US-brokered peace negotiations between Ukraine and Russia have reached a peculiar impasse: both sides are near-consensus on the procedural mechanics of a ceasefire — monitoring mechanisms, prisoner exchanges, the sequencing of troop withdrawals — while remaining fundamentally deadlocked on the questions that actually determine the outcome of the war. According to multiple officials familiar with the talks, Trump and Zelenskyy have agreed on approximately 90-95% of a proposed framework. The remaining 5-10% includes control of the Zaporizhzhia nuclear power plant, the territorial demarcation line in Donbas, and the nature of Ukraine's long-term security guarantees.
Those three issues are not peripheral disagreements. They are the war.

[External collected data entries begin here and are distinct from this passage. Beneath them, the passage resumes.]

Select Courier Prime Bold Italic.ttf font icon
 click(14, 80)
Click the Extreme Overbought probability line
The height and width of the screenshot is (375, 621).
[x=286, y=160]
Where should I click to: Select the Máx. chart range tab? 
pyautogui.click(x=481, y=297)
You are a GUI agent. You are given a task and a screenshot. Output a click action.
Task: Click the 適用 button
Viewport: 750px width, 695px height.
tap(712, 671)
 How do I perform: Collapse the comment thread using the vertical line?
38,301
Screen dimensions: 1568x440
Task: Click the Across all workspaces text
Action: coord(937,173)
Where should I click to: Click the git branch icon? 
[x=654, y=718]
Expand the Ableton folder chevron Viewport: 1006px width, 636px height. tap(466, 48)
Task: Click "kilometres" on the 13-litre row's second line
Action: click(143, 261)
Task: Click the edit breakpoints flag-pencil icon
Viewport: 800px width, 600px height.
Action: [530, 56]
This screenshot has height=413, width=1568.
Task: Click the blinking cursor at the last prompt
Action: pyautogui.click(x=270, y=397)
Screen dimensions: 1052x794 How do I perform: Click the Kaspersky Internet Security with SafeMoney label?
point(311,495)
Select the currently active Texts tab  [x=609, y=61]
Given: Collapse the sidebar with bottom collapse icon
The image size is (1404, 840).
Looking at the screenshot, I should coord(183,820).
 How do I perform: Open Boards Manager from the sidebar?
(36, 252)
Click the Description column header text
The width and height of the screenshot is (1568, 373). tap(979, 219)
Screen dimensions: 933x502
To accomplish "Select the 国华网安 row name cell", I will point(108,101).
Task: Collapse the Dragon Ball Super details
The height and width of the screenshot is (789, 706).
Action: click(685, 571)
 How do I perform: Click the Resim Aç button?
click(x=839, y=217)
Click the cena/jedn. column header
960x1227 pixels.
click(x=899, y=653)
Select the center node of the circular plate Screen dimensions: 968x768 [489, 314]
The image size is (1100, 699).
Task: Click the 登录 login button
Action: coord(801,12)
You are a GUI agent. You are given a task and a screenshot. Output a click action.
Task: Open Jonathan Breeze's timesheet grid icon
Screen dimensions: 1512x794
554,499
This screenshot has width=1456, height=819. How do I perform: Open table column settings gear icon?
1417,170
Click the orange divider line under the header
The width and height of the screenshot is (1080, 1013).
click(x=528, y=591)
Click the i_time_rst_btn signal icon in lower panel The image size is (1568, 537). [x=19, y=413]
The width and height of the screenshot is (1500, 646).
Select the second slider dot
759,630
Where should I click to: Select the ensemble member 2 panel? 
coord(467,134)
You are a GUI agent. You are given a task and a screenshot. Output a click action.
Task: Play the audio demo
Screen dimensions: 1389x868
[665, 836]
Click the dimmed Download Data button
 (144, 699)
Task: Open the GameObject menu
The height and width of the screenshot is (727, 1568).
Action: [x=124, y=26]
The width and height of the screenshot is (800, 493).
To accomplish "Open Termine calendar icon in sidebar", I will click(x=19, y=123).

The Zaporizhzhia plant — Europe's largest nuclear power station, seized by Russian forces in the opening weeks of the 2022 full-scale invasion — has been under Russian military administration for four years. Kyiv insists control must revert to Ukraine as a non-negotiable condition of any agreement. Moscow's position is that Zaporizhzhia is Russian territory (it was formally annexed as part of Zaporizhzhia Oblast in September 2022) and that the plant remains under Russian operational control regardless of any ceasefire. The International Atomic Energy Agency, which has been monitoring the plant throughout the war, has repeatedly flagged the arrangement as inconsistent with basic nuclear safety protocols.